Метис был готов выполнять самую тяжелую работу, хватаясь за нее первым и оставляя последним. Он трудился за четверых, спал не более нескольких часов в сутки, а бодрствуя, позволял себе передохнуть только во время еды. С той поры как шхуна зависла на склоне айсберга, мы не перекинулись с ним и парой слов. Да и что он мог бы мне сказать?.. Видимо, ему, как и мне, казалось, что теперь исчезла всякая надежда на продолжение нашей злополучной экспедиции…
Иногда я наблюдал, как метис и Мартин Холт стоял бок о бок, выполняя какой-нибудь особенно трудный маневр. Старшина-парусник не упускал случая сойтись с Дирком Петерсом, хотя тот избегал его по известной нам причине. Когда я вспоминал о том, что поведал мне метис про того, кого звали вовсе не Паркером и кто был родным братом Мартина Холта, и о кошмарной сцене, разыгравшейся на «Дельфине», меня охватывал ужас. Я не сомневался, что, прознай кто-нибудь об этом, метис стал бы вызывать у всех отвращение. Все немедленно забыли бы, что именно он спас старшину-парусника, в том числе и сам спасенный, горюющий о брате… К счастью, никто, кроме меня и самого Дирка Петерса, не был посвящен в эту тайну.
Пока продолжалась разгрузка «Халбрейн», капитан и его помощник раздумывали о том, как лучше спустить шхуну в море, и можно догадаться, как им было трудно прийти к окончательному решению. Ведь шхуне предстояло спуститься с высоты в сто футов по желобу, пробитому в западном склоне айсберга. Длина желоба должна была составлять двести — триста саженей. Пока одна бригада разгружала под командой боцмана трюм, другая, повинуясь приказаниям Джэма Уэста, вгрызалась в ледяной монолит, откатывая глыбы, усеявшие склон плавучей горы.

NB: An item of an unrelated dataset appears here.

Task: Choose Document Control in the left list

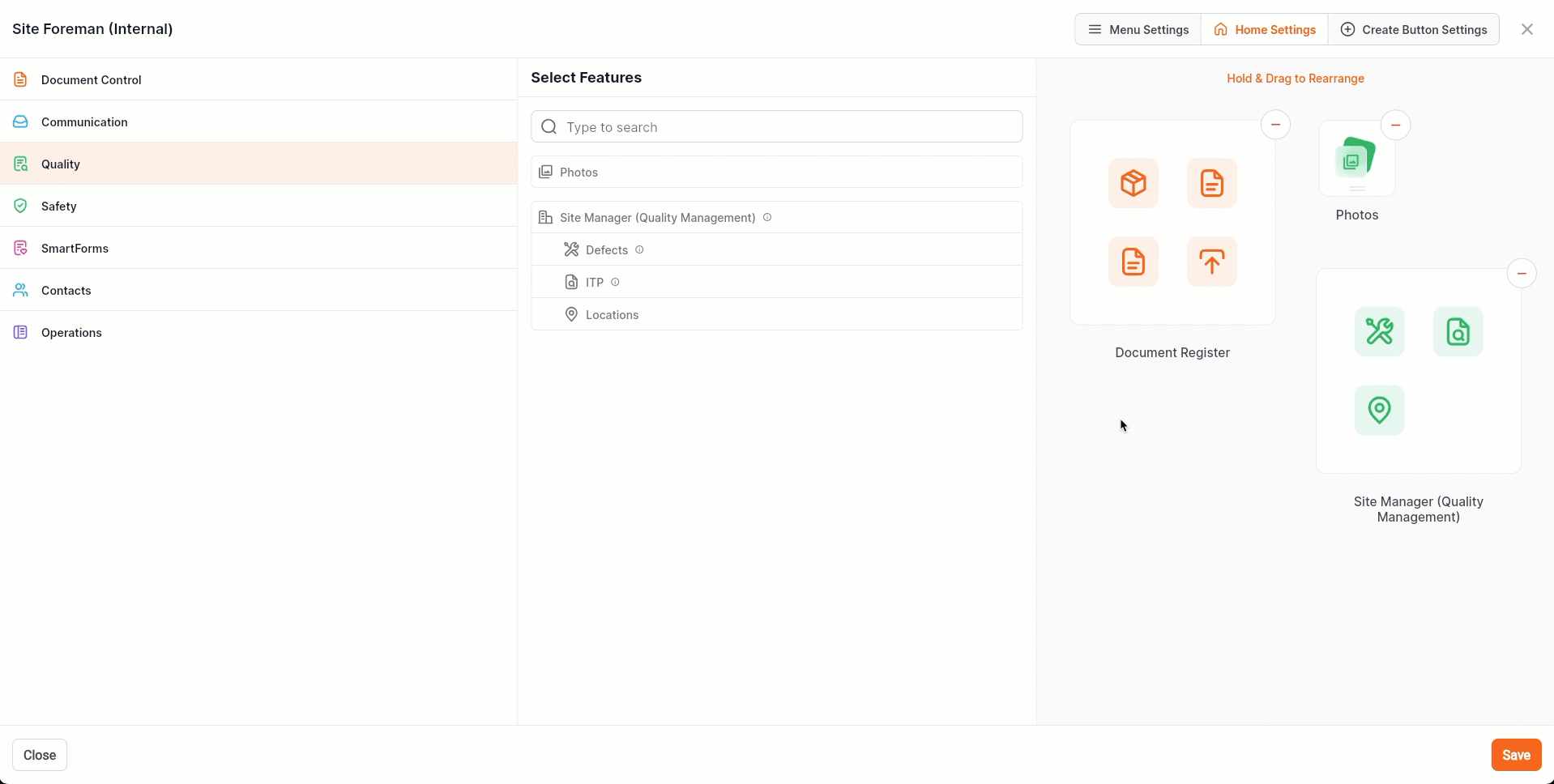Action: 91,79
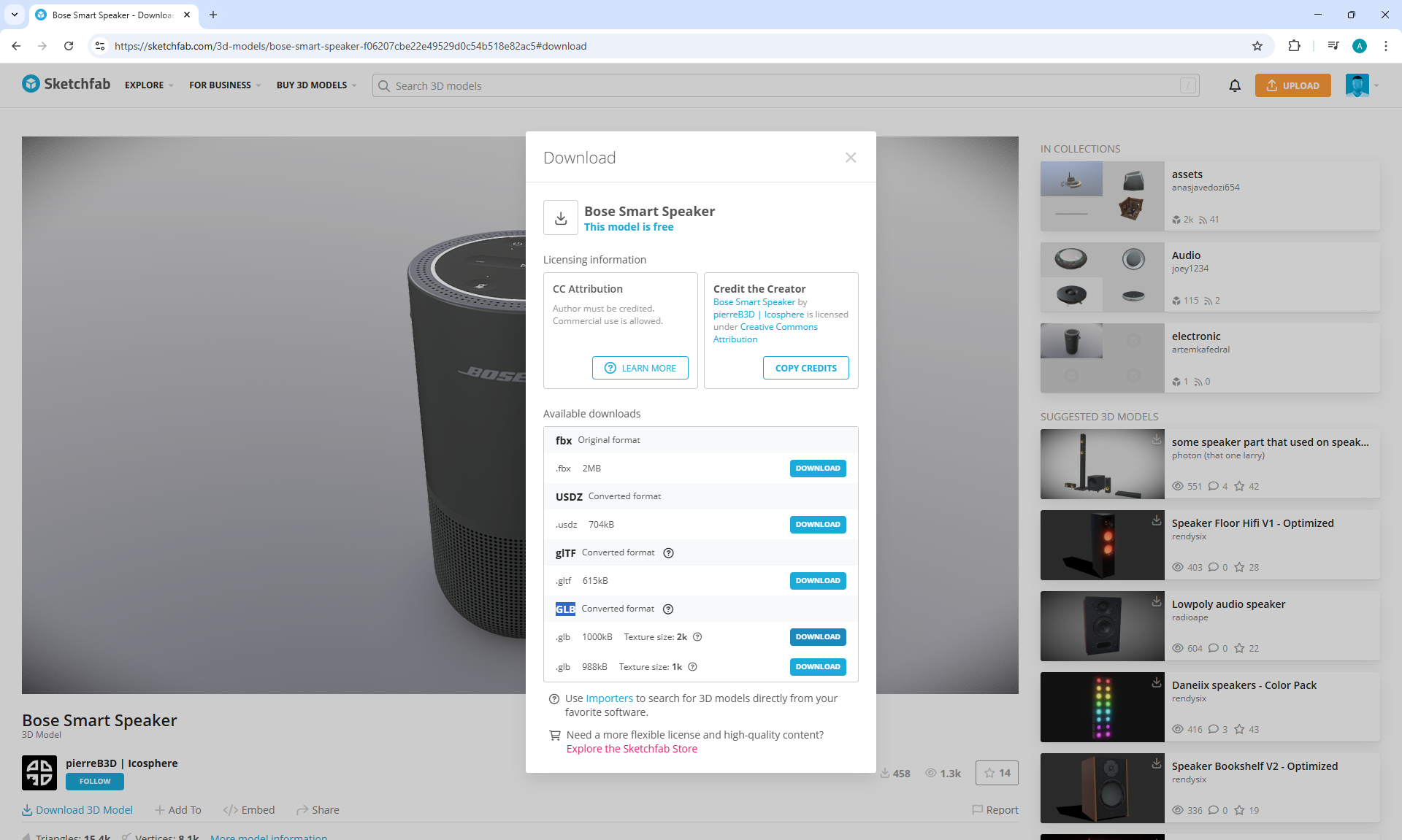Click the glTF format help question icon
The width and height of the screenshot is (1402, 840).
click(668, 553)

Не знаю, почему я называю эту гору плавучей, ибо она стояла на месте как вкопанная, напоминая остров. Ничто не указывало на то, что она снова может устремиться вперед, отдавшись воле течения. Мимо нас плыли такие же айсберги, направляясь на юго-восток, но наш «стоял», как выразился Дирк Петерс. Правда, его днище могло подтаять и тогда он отделился бы от своей мели… В любую минуту нас мог потрясти удар от налетевшей на айсберг льдины. Что нас ожидает? Оставалось надеяться на «Халбрейн» — на то, что она унесет нас подальше от этих опасных мест.

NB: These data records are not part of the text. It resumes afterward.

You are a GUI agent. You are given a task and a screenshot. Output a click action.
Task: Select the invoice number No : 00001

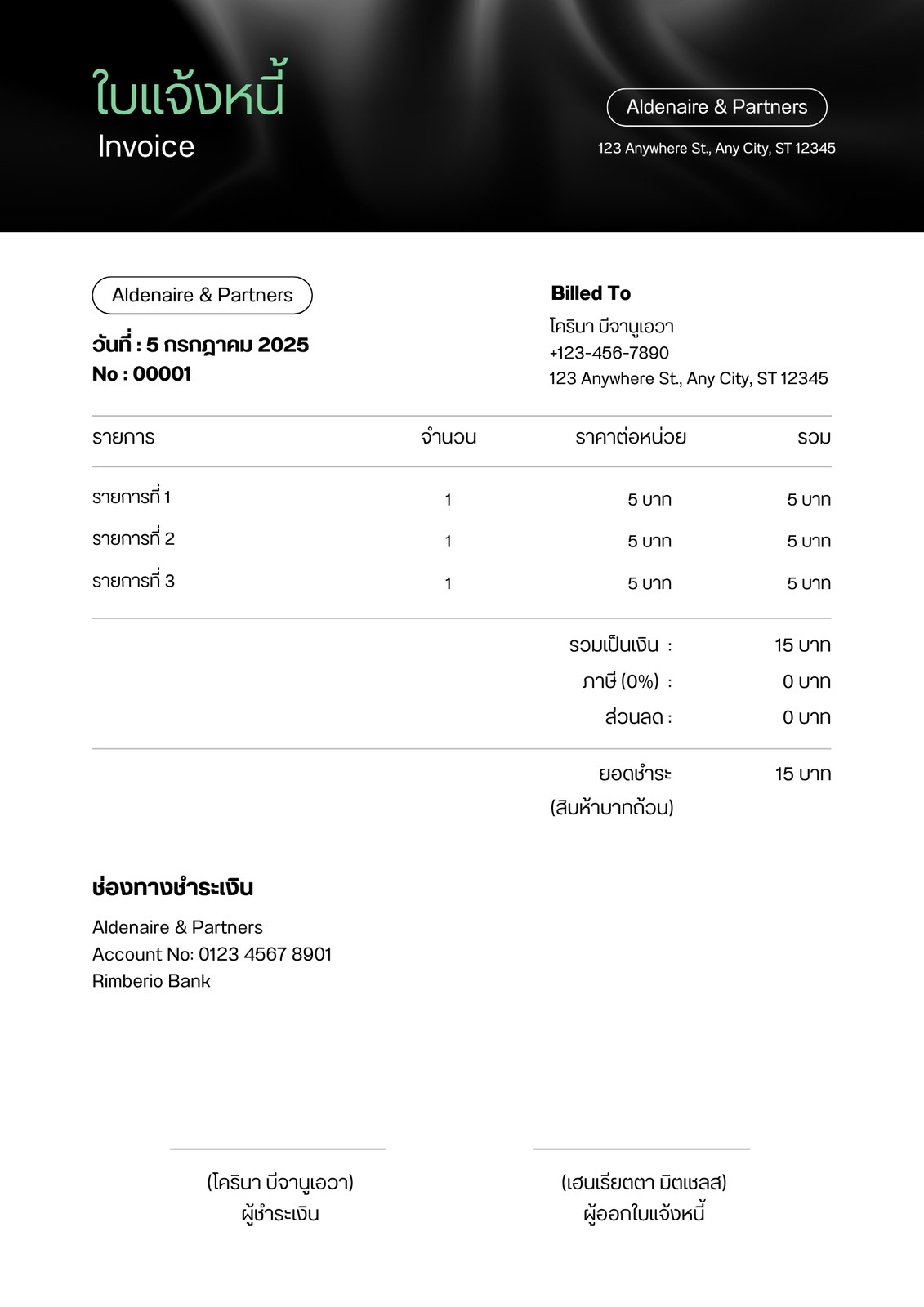point(141,374)
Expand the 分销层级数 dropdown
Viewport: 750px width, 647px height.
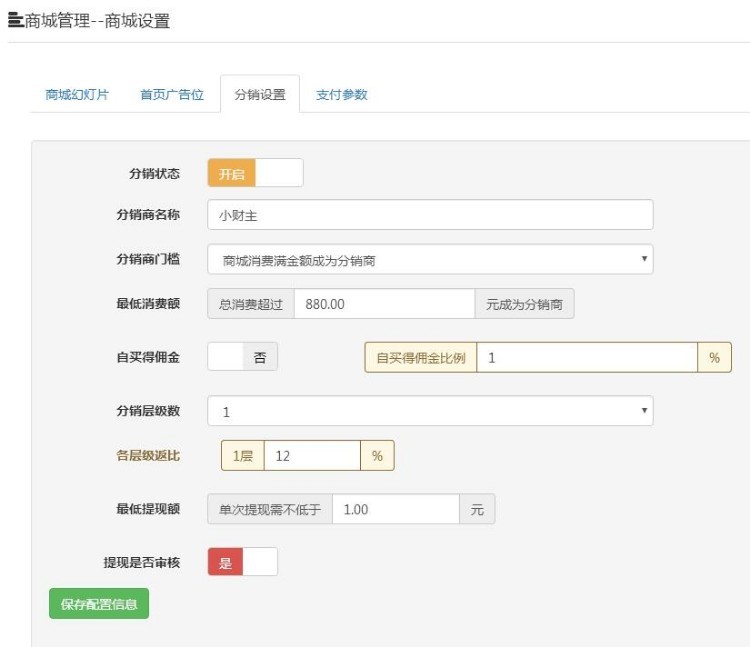pyautogui.click(x=430, y=411)
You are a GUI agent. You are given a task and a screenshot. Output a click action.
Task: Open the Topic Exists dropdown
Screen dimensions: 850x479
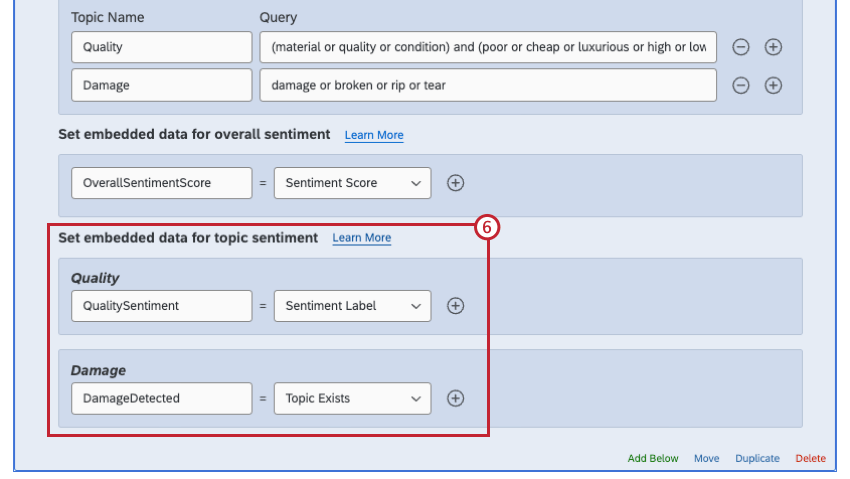[x=352, y=398]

Работа продлилась до 24 января. Стояла тихая погода, температура не снижалась, и ртутный столбик отделяли от точки замерзания две-три риски. С северо-запада все прибывали новые айсберги — мимо нас проплыла добрая сотня ледяных громадин, и каждая грозила столкновением.

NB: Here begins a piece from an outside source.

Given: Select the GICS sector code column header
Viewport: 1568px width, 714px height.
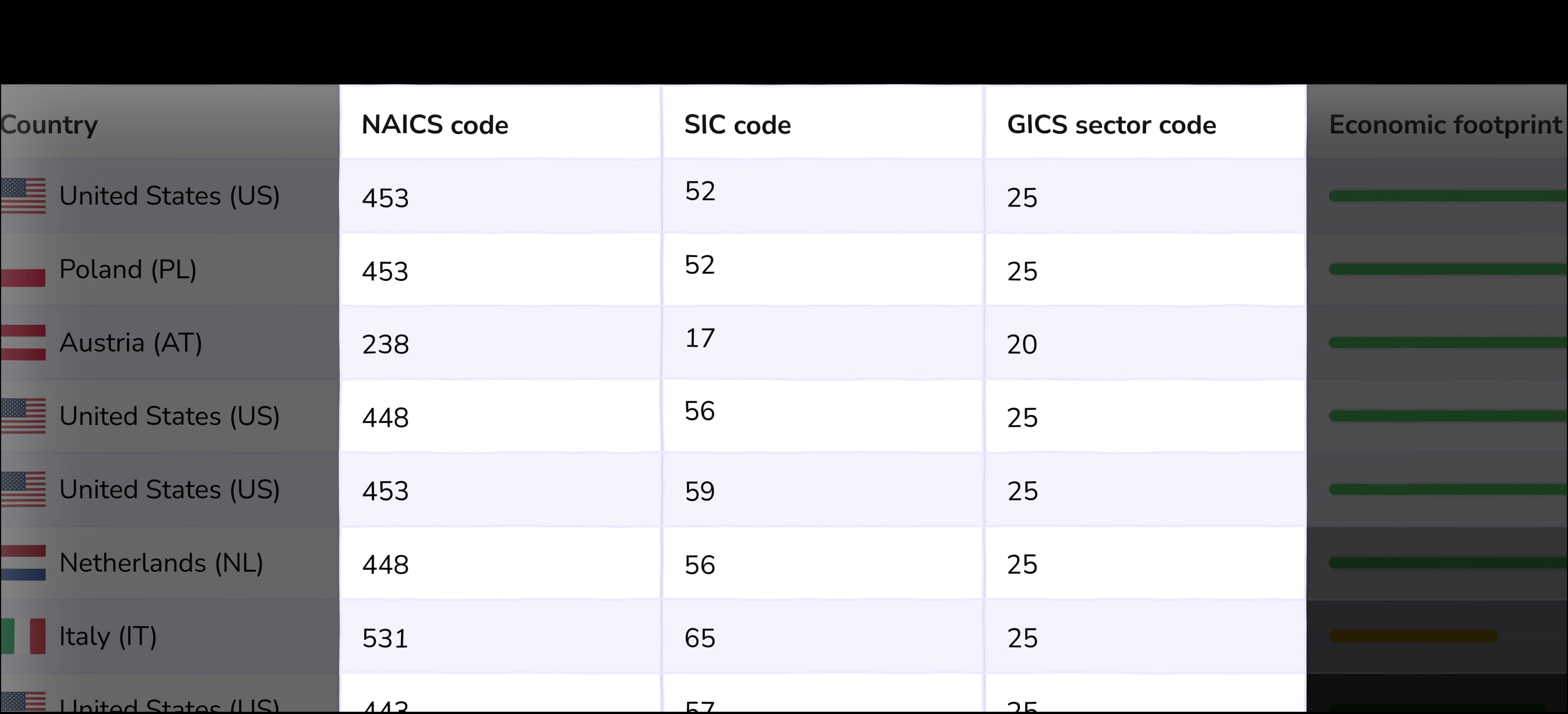Looking at the screenshot, I should click(1111, 125).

Старшина-конопатчик Харди немедля принялся за ремонт корпуса, замену нагелей и досок обшивки, конопачение пазов. Для этой работы матросы имели все необходимое, так что можно было не сомневаться, что она будет выполнена наилучшим образом. Ледяную тишину сменили удары молотков, приколачивающих наружную обшивку, и колотушек, загоняющих паклю в зазоры. Эти звуки растревожили чаек, турпанов, альбатросов и качурок, которые теперь кружили над верхушкой айсберга, оглушая нас пронзительными криками.
Оставаясь наедине, мы с Леном Гаем и Джэмом Уэстом начинали обсуждать наше положение и способы спасения. Лейтенант сохранял надежду на успех и твердил, что если не произойдет ничего неожиданного, то нам удастся спустить шхуну на воду. Капитан проявлял больше сдержанности. Видно было как при мысли о том, что придется отказаться от попыток спасти людей с «Джейн», у него разрывается сердце.
В самом деле, если «Халбрейн» суждено вновь закачаться на волнах, то какую он отдаст команду в ответ на вопрос Джэма Уэста? «Курс на юг»? Нет, на этот раз его не поддержат не только новенькие, но и старая команда. Продолжить поиски в прежнем направлении, надеясь — безо всяких оснований — пройти из Атлантического океана прямиком в Индийский, — нет, подобной дерзости не мог себе позволить ни один мореплаватель. Если мы и достигнем в конце концов неведомого континента, то айсберги прижмут нас к берегу, обрекая на страшную зимовку…
Пытаться и в подобных условиях вырвать у Лена Гая согласие на продолжение плавания значило бы нарваться на верный отказ. Как можно предлагать такое, когда здравый смысл требует немедленно поворачивать на север, не задерживаясь в этих высоких широтах? Однако, решив не заговаривать об этом с капитаном, я не отказывался от намерения выведать настроение боцмана.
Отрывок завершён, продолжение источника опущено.